#### [TASK INSTRUCTIONS]
Give back exactly the lines of the entries below from the line with "You are a computer-use agent. Image" to the line with "Task: Click the post", inclusive, and only those.
*** SUPPLIED DATA Section Begins ***
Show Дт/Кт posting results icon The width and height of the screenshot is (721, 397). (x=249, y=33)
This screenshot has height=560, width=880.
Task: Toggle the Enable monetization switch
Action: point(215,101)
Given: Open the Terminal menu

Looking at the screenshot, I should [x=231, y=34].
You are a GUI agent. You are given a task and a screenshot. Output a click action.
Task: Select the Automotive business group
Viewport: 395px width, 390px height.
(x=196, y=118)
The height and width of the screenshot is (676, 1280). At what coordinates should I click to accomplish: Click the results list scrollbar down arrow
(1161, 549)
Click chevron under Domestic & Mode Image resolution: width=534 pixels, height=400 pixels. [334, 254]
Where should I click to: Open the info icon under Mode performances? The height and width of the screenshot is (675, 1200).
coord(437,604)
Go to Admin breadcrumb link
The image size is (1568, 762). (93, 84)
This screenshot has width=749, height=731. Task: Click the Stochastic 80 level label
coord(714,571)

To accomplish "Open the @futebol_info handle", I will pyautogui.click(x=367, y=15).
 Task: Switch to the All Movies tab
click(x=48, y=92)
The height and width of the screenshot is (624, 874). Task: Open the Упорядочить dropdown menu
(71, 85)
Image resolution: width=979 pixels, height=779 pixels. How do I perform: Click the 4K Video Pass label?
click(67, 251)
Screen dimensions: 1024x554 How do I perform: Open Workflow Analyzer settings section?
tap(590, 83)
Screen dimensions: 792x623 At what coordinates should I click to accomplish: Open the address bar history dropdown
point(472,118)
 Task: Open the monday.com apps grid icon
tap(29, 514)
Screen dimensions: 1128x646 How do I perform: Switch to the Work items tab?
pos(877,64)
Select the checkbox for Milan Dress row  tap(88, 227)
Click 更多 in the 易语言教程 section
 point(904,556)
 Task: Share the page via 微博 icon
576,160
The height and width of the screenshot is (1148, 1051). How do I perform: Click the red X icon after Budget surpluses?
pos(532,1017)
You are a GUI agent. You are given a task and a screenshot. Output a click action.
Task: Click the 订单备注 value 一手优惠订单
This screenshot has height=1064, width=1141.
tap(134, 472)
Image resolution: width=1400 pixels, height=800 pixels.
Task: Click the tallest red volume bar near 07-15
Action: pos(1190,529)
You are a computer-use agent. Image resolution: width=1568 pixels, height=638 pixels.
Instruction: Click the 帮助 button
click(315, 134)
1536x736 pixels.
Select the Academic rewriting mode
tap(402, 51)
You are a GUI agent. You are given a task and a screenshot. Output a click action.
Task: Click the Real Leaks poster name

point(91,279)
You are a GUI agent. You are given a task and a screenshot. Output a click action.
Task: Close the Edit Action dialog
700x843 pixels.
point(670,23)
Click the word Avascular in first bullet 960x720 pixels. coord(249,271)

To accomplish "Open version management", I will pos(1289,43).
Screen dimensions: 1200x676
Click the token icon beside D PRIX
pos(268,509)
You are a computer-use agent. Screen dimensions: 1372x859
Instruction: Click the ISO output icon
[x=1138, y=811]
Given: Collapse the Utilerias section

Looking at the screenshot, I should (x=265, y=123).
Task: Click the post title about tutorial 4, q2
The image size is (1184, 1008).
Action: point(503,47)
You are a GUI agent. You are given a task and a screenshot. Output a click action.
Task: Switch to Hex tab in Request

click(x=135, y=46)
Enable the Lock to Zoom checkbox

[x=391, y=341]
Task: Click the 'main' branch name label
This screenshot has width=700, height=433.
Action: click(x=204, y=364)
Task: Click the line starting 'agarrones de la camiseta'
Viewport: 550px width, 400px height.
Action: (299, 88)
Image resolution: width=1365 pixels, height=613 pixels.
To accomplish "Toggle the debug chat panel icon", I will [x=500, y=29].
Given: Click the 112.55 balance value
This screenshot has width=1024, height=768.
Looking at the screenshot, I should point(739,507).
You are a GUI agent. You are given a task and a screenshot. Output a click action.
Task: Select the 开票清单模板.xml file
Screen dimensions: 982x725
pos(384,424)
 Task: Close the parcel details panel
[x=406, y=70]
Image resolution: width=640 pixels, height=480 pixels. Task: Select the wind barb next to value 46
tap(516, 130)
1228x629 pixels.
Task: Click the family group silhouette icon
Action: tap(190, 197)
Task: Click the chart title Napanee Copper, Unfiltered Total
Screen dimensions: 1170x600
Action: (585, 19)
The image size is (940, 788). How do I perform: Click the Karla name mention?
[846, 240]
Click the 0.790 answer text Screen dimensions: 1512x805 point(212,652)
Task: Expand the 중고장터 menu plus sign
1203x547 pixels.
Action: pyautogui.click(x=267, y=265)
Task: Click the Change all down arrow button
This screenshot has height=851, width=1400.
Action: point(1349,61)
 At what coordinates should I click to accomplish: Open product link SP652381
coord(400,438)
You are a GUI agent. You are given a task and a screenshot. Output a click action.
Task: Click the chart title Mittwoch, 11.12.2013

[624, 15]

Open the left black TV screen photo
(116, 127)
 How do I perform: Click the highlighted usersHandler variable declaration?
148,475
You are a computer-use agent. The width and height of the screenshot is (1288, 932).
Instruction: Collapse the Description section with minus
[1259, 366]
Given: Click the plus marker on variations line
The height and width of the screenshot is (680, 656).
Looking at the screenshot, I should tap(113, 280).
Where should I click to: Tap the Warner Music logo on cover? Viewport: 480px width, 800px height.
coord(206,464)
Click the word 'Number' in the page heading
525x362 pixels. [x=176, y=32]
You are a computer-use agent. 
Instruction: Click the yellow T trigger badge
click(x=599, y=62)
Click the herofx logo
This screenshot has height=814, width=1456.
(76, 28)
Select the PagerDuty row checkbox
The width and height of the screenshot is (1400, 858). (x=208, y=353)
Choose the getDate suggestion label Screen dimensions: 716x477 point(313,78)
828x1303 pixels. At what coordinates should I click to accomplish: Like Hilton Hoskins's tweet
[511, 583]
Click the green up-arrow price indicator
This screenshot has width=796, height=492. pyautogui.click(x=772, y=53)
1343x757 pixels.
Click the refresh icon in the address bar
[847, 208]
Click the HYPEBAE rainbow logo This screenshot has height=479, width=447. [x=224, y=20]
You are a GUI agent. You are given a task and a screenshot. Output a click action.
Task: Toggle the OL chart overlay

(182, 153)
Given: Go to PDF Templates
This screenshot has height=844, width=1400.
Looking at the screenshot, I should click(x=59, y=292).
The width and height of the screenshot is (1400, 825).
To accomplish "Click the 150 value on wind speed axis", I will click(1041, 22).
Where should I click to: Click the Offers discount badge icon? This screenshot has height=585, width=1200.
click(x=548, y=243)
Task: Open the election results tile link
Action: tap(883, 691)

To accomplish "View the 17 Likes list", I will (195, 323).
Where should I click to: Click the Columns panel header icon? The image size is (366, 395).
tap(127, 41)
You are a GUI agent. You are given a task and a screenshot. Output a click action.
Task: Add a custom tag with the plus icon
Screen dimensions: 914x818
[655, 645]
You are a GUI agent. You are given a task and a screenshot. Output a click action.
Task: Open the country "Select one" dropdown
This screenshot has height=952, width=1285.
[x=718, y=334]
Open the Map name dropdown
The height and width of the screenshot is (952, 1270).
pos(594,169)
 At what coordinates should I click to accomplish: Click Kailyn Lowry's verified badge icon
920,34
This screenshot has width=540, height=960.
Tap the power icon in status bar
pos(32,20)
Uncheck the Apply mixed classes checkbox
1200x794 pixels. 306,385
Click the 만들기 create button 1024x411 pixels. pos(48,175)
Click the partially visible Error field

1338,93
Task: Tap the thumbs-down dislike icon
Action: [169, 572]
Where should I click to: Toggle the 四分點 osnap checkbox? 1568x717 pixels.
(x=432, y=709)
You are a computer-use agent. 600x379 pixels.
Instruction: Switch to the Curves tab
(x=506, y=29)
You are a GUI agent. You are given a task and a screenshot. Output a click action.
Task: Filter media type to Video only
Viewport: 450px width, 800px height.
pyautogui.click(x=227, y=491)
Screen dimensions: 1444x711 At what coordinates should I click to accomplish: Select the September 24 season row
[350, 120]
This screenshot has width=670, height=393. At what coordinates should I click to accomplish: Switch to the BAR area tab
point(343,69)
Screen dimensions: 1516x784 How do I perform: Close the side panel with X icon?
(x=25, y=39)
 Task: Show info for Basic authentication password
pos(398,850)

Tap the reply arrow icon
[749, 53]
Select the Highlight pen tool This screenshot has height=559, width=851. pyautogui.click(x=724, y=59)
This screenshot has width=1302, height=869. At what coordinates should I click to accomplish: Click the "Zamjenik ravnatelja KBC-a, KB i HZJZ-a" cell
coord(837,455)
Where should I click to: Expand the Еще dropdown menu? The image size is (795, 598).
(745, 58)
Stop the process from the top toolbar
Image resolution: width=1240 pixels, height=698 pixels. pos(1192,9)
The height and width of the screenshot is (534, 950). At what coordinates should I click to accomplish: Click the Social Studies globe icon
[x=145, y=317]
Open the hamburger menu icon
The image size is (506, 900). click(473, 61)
*** SUPPLIED DATA Section Ends ***
#### [ANSWER SPACE]
You are a computer-use agent. Image resolution: width=1568 pixels, height=638 pixels.
Instruction: Click the 帮助 button
click(315, 134)
1536x736 pixels.
Select the Academic rewriting mode
tap(402, 51)
You are a GUI agent. You are given a task and a screenshot. Output a click action.
Task: Click the Real Leaks poster name

point(91,279)
You are a GUI agent. You are given a task and a screenshot. Output a click action.
Task: Close the Edit Action dialog
700x843 pixels.
point(670,23)
Click the word Avascular in first bullet 960x720 pixels. coord(249,271)

To accomplish "Open version management", I will pos(1289,43).
Screen dimensions: 1200x676
Click the token icon beside D PRIX
pos(268,509)
You are a computer-use agent. Screen dimensions: 1372x859
Instruction: Click the ISO output icon
[x=1138, y=811]
Given: Collapse the Utilerias section

Looking at the screenshot, I should (x=265, y=123).
Task: Click the post title about tutorial 4, q2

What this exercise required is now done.